April 2016 RDS Brown Bag: Robert A. Haworth

The Rebecca J. Holz series in Research Data Management is a monthly lecture series hosted during the spring and fall academic semesters. Research Data Services invites speakers from a variety of disciplines to talk about their research or involvement with data. 

On April 13, 2016, Robert A. Haworth, Distinguished Scientist Emeritus at the University of Wisconsin – Madison, gave a talk entitled “labElephant: A Metadatabase Application for Managing the Research Endeavor”. You can find the slides on the Research Data Services Speakerdeck page.

Robert Haworth’s talk focused on a software he has developed, called labElephant, to help labs manage the research and discovery process. Many researchers may be familiar with electronic lab notebooks which help manage the research data lifecycle. However, Haworth has designed labElephant to merge the data management element into a larger cycle that includes the knowledge production process and the housekeeping aspects of the lab environment. labElephant provides an interface through which the user can import content from their citation manager, track important information gleaned from papers, conferences, books, etc., and then connect them to synthesize into bigger ideas or hypotheses. The user can then also link the ideas and hypotheses to the related experiments. labElephant is described as a metadatabase because the software itself does not contain any of the experimental data but instead leverages the systems in place by linking to where the data already lives on the lab’s software structures. Through the labElephant system, researchers are able to then track experiments, outcomes, materials used, methods used, as well as link that information back to the initial recorded idea or hypothesis behind the experiment. The experiment information and hypotheses can then also be produced as a report for the user to use as a skeleton for a paper or article.

 

March 2016 RDS Brown Bag: Alex Hanna

The Rebecca J. Holz series in Research Data Management is a monthly lecture series hosted during the spring and fall academic semesters. Research Data Services invites speakers from a variety of disciplines to talk about their research or involvement with data.

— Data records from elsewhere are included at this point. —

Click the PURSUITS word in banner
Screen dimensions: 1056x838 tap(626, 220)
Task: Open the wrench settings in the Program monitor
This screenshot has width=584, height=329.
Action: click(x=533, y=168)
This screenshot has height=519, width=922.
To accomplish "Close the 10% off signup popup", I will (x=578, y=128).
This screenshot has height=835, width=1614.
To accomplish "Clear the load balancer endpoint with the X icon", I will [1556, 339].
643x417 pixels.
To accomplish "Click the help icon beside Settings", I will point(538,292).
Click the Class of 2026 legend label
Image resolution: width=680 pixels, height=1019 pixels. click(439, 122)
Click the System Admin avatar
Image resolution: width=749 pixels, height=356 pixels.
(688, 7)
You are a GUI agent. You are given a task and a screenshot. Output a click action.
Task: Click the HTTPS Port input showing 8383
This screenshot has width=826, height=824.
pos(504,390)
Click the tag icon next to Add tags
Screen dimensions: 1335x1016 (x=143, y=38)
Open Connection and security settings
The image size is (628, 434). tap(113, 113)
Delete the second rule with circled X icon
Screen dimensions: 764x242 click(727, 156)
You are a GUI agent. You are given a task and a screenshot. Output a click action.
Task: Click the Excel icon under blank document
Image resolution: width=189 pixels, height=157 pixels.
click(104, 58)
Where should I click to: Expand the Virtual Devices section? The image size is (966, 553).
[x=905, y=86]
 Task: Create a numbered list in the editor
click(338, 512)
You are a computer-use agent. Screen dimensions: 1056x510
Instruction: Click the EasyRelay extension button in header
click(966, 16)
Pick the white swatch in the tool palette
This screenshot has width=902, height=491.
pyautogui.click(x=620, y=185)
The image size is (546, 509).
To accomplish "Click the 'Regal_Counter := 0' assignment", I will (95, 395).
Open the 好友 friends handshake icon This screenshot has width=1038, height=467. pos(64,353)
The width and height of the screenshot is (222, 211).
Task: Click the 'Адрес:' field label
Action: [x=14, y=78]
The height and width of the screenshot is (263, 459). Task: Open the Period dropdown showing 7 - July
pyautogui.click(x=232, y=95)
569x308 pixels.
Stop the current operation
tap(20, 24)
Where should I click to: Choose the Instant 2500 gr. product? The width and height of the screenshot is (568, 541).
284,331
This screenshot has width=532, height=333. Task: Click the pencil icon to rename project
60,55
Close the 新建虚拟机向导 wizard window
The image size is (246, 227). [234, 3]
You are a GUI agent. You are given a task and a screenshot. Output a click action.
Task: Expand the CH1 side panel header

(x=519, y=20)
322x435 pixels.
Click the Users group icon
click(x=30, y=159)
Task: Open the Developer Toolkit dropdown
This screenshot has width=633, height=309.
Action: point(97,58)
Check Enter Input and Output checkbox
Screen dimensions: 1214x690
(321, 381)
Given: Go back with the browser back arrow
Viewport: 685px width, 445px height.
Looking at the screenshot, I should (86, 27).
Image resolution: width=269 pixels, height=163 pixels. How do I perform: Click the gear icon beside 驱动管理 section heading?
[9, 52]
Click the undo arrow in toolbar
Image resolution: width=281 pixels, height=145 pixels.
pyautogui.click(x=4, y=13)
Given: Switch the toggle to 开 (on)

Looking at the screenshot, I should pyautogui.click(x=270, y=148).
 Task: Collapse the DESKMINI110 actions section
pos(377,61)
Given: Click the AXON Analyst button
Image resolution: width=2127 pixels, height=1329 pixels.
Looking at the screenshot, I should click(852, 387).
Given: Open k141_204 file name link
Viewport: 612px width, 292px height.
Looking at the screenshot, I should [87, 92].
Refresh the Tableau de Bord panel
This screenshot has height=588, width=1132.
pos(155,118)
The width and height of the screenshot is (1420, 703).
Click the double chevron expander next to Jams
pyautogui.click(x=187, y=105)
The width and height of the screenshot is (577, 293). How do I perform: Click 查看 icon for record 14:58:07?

On March 9th 2016, Alex Hanna, a PhD candidate in the Department of Sociology at the University of Wisconsin – Madison, gave a talk entitled “Data Pipelines and Computational Methods for the Social Sciences”. You can find her slides on the Research Data Services Speakerdeck page.

Alex Hanna’s talk covered three key areas of Hanna’s work. The first was ‘Twitter and Politics’, which was about the work Hanna does with the Social Media and Democracy research group at UW-Madison. The research group has a Twitter archive that currently contains over 50 billion tweets and continues to download around one percent of all tweets produced each day. With the collected data, they are able to study the tweets in relation to political events, for example, they can study how users respond to the sound and physical appearances of the candidates and then map the mentions of candidates onto key speaking points of the debates. Hanna then discussed the hardware and software changes that have been made to the archive as it grows and how the changes have enabled them to process the data more quickly.

The second piece of the talk covered protest event data, a subject that forms the crux of Hanna’s dissertation. The protest event data is extracted from information reported in news articles, focusing on articles available in newspapers for their publishing consistency and role in the historical record. The data collection process for the event data used to be labor intensive and costly as articles had to be collected, filtered, coded by hand to a codebook, and then coded into usable data. Hanna’s dissertation has focused on creating Machine-learning Protest Event Data System (MPEDS). The system improves the process through automation with limited human intervention. This portion of the talk focused on the changes to the process, which have allowed for work on a larger scale while also providing better searching and indexing upon insertion.

In the final portion of the talk, Hanna discussed “Computational Social Science Education”. Hanna seeks to help new and veteran scientists expand their computational language literacies beyond the traditional social science tools of SPSS and STATA by teaching languages such as R, Hadoop, command line and Python. These languages give social scientists new and more flexible functions with which to complete their research, such as web scraping, large scale networks, and automated text analysis. Hanna covered the pedagogical approaches, workshop examples, and lessons learned from teaching these tools.

 

February RDS Brown Bag Talk: Jack Williams & Simon Goring

by Cameron Cook

The Rebecca J. Holz series in Research Data Management is a monthly lecture series hosted during the spring and fall academic semesters. Research Data Services invites speakers from a variety of disciplines to talk about their research or involvement with data.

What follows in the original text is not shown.